23 de junio de 2009

Oligofrenia

Cayetano Ferrari


Apareció una mañana. Fui el primero en advertirlo y darle importancia. El cable –grueso, sólido, negro– estaba bien plantado en la tierra.
Invité a varios amigos para que me ayudaran. No logramos nada. Mis amigos llamaron a varios de sus amigos. Traccionamos otros días y apenas conseguimos sacar algunos centímetros del misterioso cable. Cuando terminamos los amigos buscamos los conocidos y después a cualquiera que quisiera ayudarnos.
El trabajo marchaba lentamente; nos exasperaba la parsimonia con que el cable emergía de la tierra.
Al poco tiempo una muchedumbre se interesó en el cable.
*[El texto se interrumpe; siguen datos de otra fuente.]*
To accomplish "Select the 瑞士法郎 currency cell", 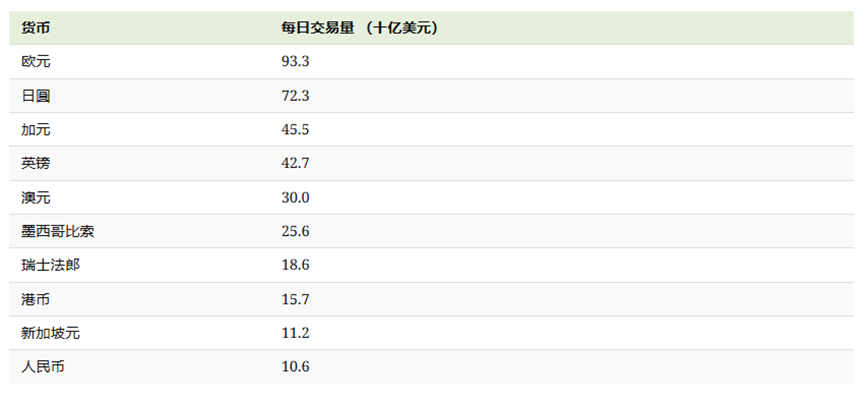I will [51, 265].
Los más inteligentes decidieron construir máquinas –especies de aparejos– para facilitar y multiplicar el trabajo útil.
De mí, de los primeros que nos ocupamos del cable, apenas se hablaba.
El trabajo adelantó seriamente cuando el Estado se ocupó del cable. Modernas traccionadoras lograron sacar miles de metros en pocos días. El Estado se mostró generoso: brindaba ocupación a todos. Para complementar la acción de las artificiosas máquinas importadas, cada cinco metros un hombre sostenía el cable, durante ocho horas (en verdad se les pagaba el doble, por ser obra de carácter nacional).
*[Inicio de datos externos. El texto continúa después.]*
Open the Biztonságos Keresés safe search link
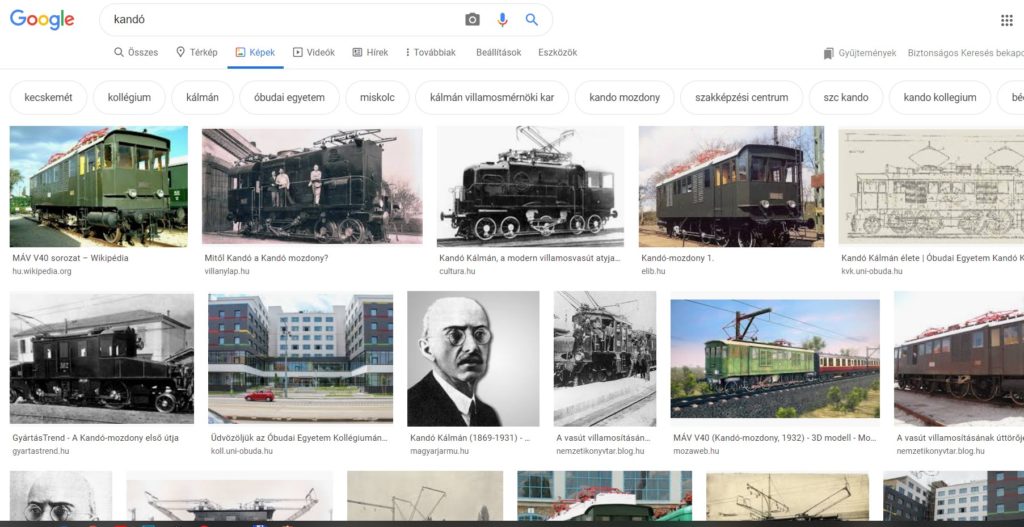Viewport: 1024px width, 527px height. 965,53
Hubo críticas, porque el cable no producía ganancias (momentáneamente); pero era obra del pueblo.
El cable entró por todo el país; en cada provincia hubo trabajo para más "cableros".
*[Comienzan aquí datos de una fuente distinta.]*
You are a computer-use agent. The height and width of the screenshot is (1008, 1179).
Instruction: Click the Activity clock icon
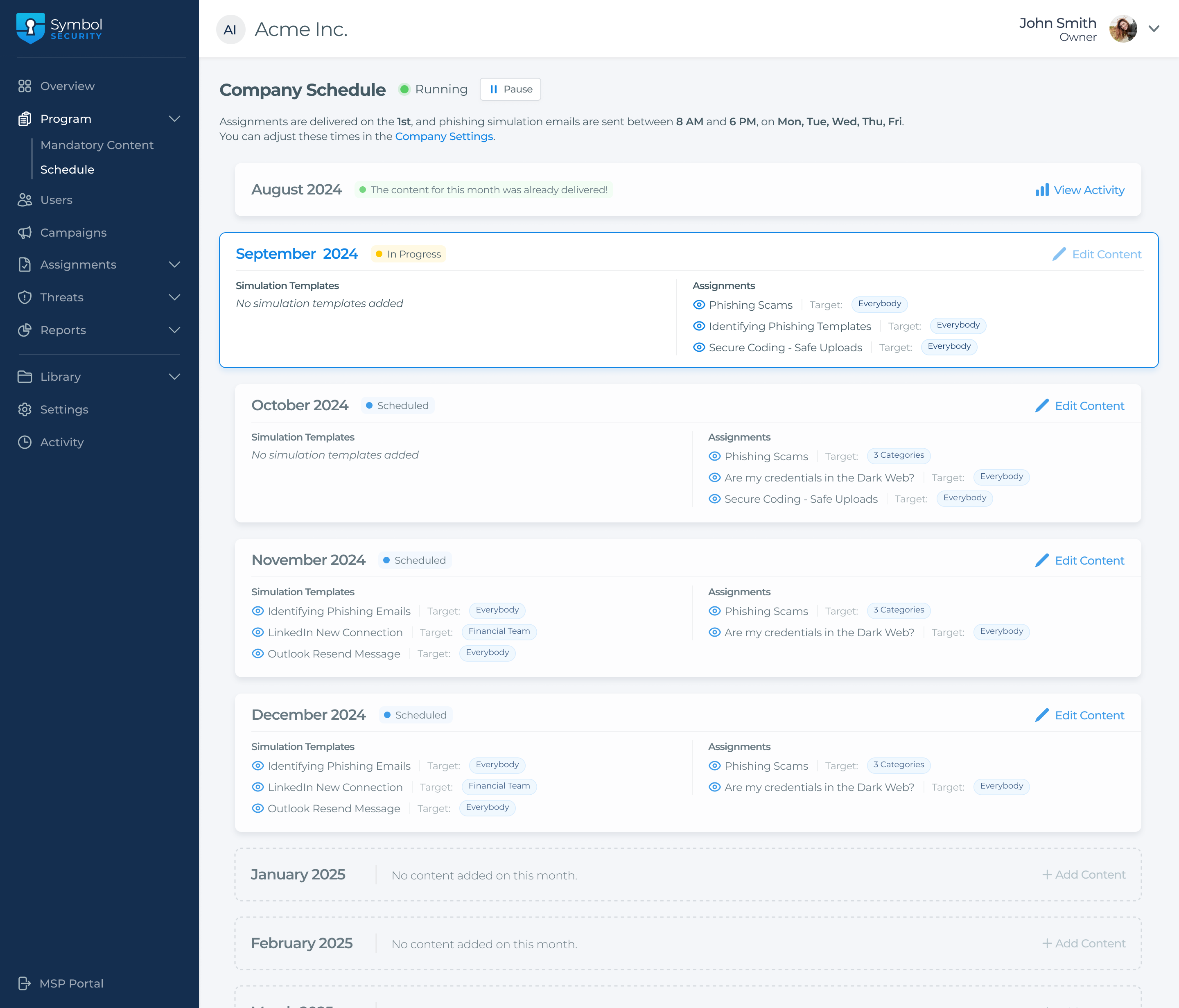[25, 442]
Nuevas críticas: la obra del cable arruinaría a la industria y al comercio. Los hombres querían ser cableros, los niños también; las mujeres observaban orgullosas interminables filas de cableros por las calles, caminos, etcétera, etcétera. Acuerdo internacional: el cable se extenderá por los países del mundo. El cable abrazaba el globo terráqueo.
Nada concreto sabíase sobre la significación del cable, ni sobre lo que con él pudiera hacerse. Pero se convirtió en la obra del mundo.
La cuestión del cable hubiera seguido: los padres habrían dejado su puesto en heredad a los hijos y éstos a los suyos y así indefinidamente. Tal vez.
El tiempo feliz dura poco.
Alguien que afirmó ser clarividente, asentó: con el correr de los años el globo terráqueo se convertirá en miserable carozo con cable arrollado y hombres colgando.
Entonces vino la conspiración. Varios comenzaron a ver claramente.
Era preciso cortar por lo sano o sea cortar el cable. Y el cable fue guillotinado.
Hubo desórdenes, aplastamientos, presiones, fusilamientos. Los hombres, simples granos de racimos escamujados, perdieron de pronto punto de apoyo. Resbalaban, rodaban, inconteniblemente. La obra del mundo saboteada. Las naciones se acusaban mutuamente.
Guerra.
Duró muchos años. Hasta que por cansancio de guerrear hubo paz.
Paz.
En todas las naciones del mundo celebrose el armisticio con solemne suelta de barriletes y de globos llenos de "hidropágeno". También se inventó "la danza del cable": hombres y mujeres se enrollaban con cable, como trompos, y desenrollándose debían girar hasta que caían sentados, totalmente ebrios, vomitando, pero desternillados y destornillados de risa. Espectáculo inolvidable.
Renació la industria, el comercio, la vida ruticotidiana. Sin embargo la obra del cable no se olvidó.
Hombres y mujeres cortaron trozos de cable que plantaron en macetas para departamentos; también las autoridades, respetuosas del pasado, plantaron en plazas, caminos y paseos trozos de cables.
Realmente emocionaba la fidelidad con que hombres, mujeres y autoridades regaban, diariamente, los cablecitos del pasado.